When a blue elf by the name of Ian (voiced by “Spider-Man”’s Tom Holland) turns 16, his mother (Julia Louis-Dreyfus) gives him a gift left for him and his older brother by their father, who fell ill and died just before Ian was born. The brothers unroll the long bundle to reveal a wizard’s staff, a magic gem, and instructions from their father for a “visitation spell” to return him to life for a single day. (“The story is inspired by my own relationship with my brother and our connection with our dad who passed away when I was about a year old,” director Dan Scanlon has said. “He’s always been a mystery to us.”)
Older brother Barley (Chris Pratt)—a “Dungeons & Dragons,” heavy metal, Jack Black-clone—attempts the spell unsuccessfully. Ian retreats to his room, mumbling the spell, and it turns out that he has a smidgeon of wizard in him. So the spell works—sorta. Their father returns, but only his bottom half—from feet to waist.

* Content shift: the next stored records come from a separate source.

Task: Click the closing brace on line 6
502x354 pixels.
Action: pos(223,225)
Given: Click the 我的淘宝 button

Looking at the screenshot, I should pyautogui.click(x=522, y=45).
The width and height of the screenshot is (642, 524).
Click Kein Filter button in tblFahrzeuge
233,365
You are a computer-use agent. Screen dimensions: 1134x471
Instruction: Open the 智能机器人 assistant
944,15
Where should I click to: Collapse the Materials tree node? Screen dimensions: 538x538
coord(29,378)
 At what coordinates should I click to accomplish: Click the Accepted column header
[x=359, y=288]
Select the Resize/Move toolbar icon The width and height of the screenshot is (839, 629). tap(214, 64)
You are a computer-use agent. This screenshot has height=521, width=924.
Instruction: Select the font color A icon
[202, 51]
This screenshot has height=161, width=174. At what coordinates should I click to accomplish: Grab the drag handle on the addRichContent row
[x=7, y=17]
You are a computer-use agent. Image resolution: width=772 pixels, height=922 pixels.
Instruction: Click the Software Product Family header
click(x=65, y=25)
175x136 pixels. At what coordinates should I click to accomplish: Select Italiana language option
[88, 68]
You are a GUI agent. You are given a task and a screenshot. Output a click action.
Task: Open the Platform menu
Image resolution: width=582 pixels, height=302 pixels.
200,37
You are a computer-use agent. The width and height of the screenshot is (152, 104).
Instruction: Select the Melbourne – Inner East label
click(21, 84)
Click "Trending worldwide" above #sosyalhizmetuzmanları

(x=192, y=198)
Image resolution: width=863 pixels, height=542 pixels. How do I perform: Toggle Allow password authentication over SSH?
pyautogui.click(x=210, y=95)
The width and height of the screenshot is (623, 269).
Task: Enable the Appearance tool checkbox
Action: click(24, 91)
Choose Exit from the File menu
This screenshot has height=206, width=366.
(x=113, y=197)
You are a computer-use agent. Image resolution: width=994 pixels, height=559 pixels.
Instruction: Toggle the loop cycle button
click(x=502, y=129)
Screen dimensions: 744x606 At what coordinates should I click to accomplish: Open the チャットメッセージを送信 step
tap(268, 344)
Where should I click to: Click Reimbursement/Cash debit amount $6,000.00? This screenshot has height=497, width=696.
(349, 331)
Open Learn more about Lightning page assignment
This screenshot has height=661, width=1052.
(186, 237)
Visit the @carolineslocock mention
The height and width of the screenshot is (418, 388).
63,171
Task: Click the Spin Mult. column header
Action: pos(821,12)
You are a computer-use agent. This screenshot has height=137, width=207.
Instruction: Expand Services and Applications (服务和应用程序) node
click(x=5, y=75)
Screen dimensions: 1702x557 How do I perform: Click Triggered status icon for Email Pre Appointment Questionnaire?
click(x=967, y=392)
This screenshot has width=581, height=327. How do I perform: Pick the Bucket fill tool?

Barley launches them on a quest to find another magical gem that will allow them to complete the spell and bring the rest of their father back—before their 24 hours expire.
They roar off in Barley’s custom van Guinevere with a Pegasus painted on the side. First stop is the Manticore’s Tavern, which they sadly discover has mutated from a sordid roadhouse into a kiddie eatery. But the brothers track down the real Manticore (Octavia Spencer), who still runs the place, but has turned safe and steady to pay the bills. She refuses to give them the treasure map to the gem for fear that they’ll get hurt and sue her. They press her until she explodes: “I used to be dangerous and wild. I am living a lie. What have I become?”
Fortunately, the Manticore has given the blue brothers enough hints to continue on. They face down their van’s empty gas tank, a gang of pixies, a bottomless pit, a giant evil cube of Jell-O (a gelatinous cube, D&D fans), and their doubts about each other. They drag their half-father along with them—as comic relief. This wouldn’t be a Pixar cartoon without a pause in the jokes for heartbreak—the childhood loss of a father, the (near) failure of dreams, the noble sacrifice of your custom van.
“Onward,” Pixar’s 22nd feature film, is a modest, comfortable outing from the animation company. It’s better than Scanlon’s last outing as director, 2013’s “Monsters University,” and the story is more tidily assembled than “Brave.” But “Onward” doesn’t aim for and doesn’t achieve the epic drama of a “Toy Story” or “Finding Nemo” or “Wall-E” or “Ratatouille.” And “Onward” shares a weakness of most Pixar’s films—an interest mainly in Caucasian guys. The mom and Manticore fade into supporting roles.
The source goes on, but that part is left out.